Name	Type	Description
`fig`	`Figure`	The figure object.
`ax`	`Axes`	The axes.

`plot_compmodels_alignment_list(comp_res, cmap=None, marker_size=250, figsize=(6, 6))`

CompModels alignment pattern list using clumppling.plot_alignment_list, but with correct K-grouped ordering to avoid KeyError.

Requires comp_res to have: - full_mode_names - alignment_across_all - all_modes_alignment - get_Q(full_mode_name)

`plot_compmodels_diff_grid(comp_res, pair_mappings, coords, ref_mode, models_plot_order=None, val_threshold=0.5, diff_threshold=0.5, *, colors=None, s=0.05, alpha=0.6, figsize_scale=(2.5, 2.0), suptitle=None, y_suptitle=0.92, strict_pair_mapping=True)`

Plot difference in membership on 2D coords for all modes across models.

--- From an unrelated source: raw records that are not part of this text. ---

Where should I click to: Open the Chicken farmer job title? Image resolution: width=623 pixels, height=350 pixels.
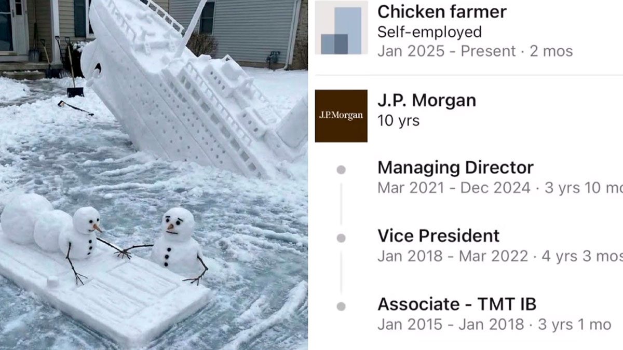coord(442,12)
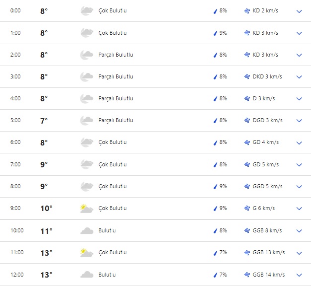This screenshot has height=286, width=311.
Task: Expand the 2:00 row chevron
Action: (x=299, y=55)
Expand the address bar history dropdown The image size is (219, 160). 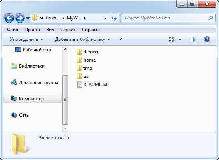coord(105,18)
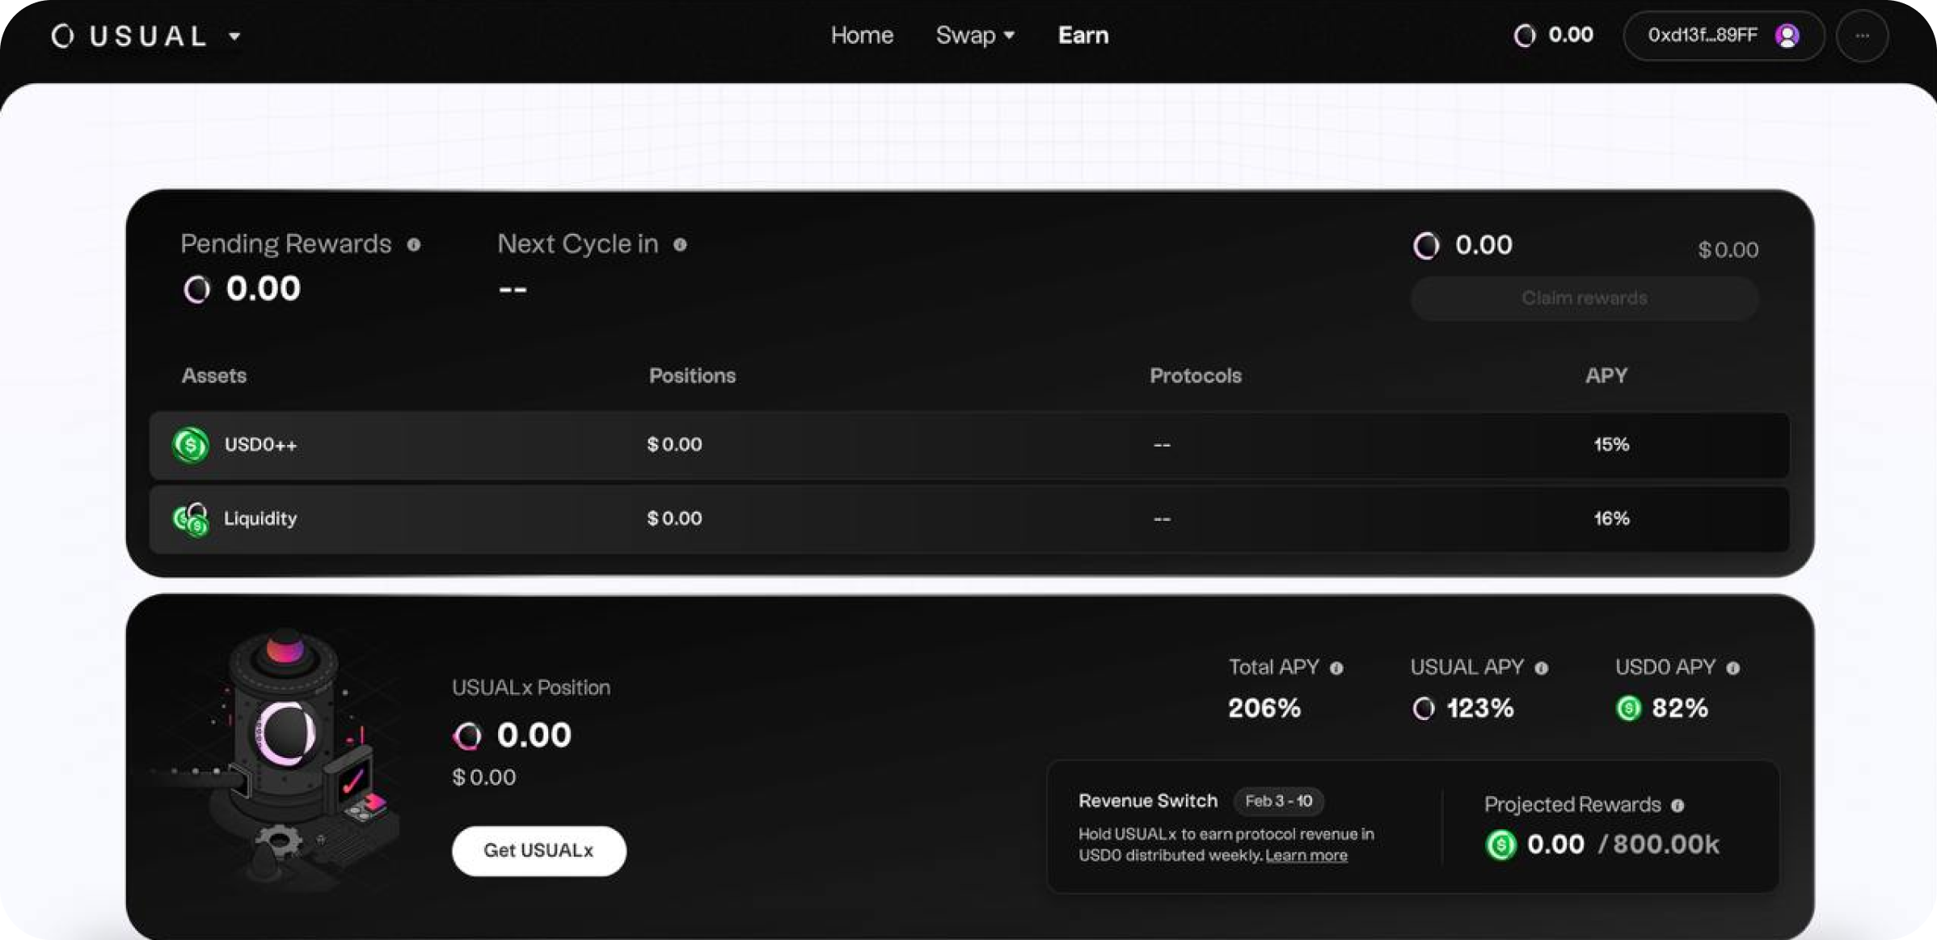
Task: Expand the USUAL logo dropdown arrow
Action: click(x=234, y=36)
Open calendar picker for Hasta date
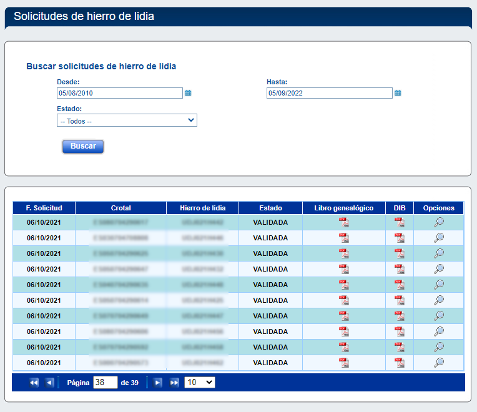477x412 pixels. coord(398,93)
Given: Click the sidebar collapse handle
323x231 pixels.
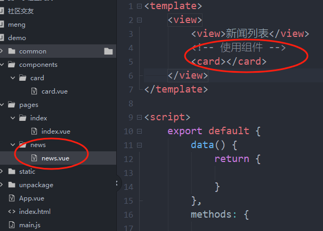Looking at the screenshot, I should (x=117, y=184).
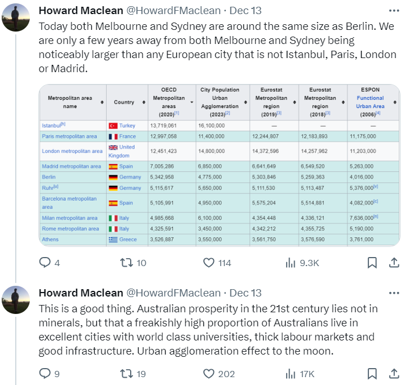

Use map_alt_to_ref to compute aligned differences.
For non-ref panels, plot a single overlaid diff scatter (per-cell).
Compute Δ = fraction(per_cell_diff > diff_threshold)

Parameters:

Name	Type	Description	Default
`comp_res`	`CompModelsResults`	Loaded comparison results (from io.load_compmodels_results).	required
`pair_mappings`	`dict`	Dict mapping "ref_mode-alt_mode" -> list of (ref_k, alt_k) tuples.	required
`coords`	`array - like`	(n_cells, 2) or (x, y) tuple; same individuals as in Q_by_mode.	required
`ref_mode`	`str`	Full mode name (e.g. "model_shortmode") to use as reference.	required
`models_plot_order`	`list of str`	Order of models (columns); if None, uses all models in comp_res.	`None`
`val_threshold`	`float`	Membership threshold below which points are omitted for each cluster.	`0.5`
`diff_threshold`	`float`	Threshold for difference in membership to consider significant.	`0.5`
`colors`	`Sequence`	Sequence of colors used for clusters; default is tab20.	`None`
`s`	`float`	Marker size passed to plot_spatial_membership.	`0.05`
`alpha`	`float`	Alpha value for scatter points.	`0.6`
`figsize_scale`	`(float, float)`	Scale factors for figure size: (width_per_col, height_per_row).	`(2.5, 2.0)`
`suptitle`	`str`	Overall figure title.	`None`
`y_suptitle`	`float`	y position of suptitle.	`0.92`
`strict_pair_mapping`	`bool`	If True, raise an error if a required pair mapping is missing.	`True`

`plot_compmodels_diff_selected(comp_res, pair_mappings, coords, ref_mode, model_mode_list, *, n_rows=None, n_cols=None, val_threshold=0.5, diff_threshold=0.5, colors=None, s=0.05, alpha=0.6, figsize_scale=(2.5, 2.0), suptitle=None, y_suptitle=0.92, strict_pair_mapping=True)`

Plot difference in membership on 2D coords for a selected set of modes. Layout: one panel per (model, mode) in model_mode_list. Grid size can be specified by n_rows / n_cols; otherwise defaults to a single row. Parameters follow same pattern as 'plot_compmodels_diff_grid'.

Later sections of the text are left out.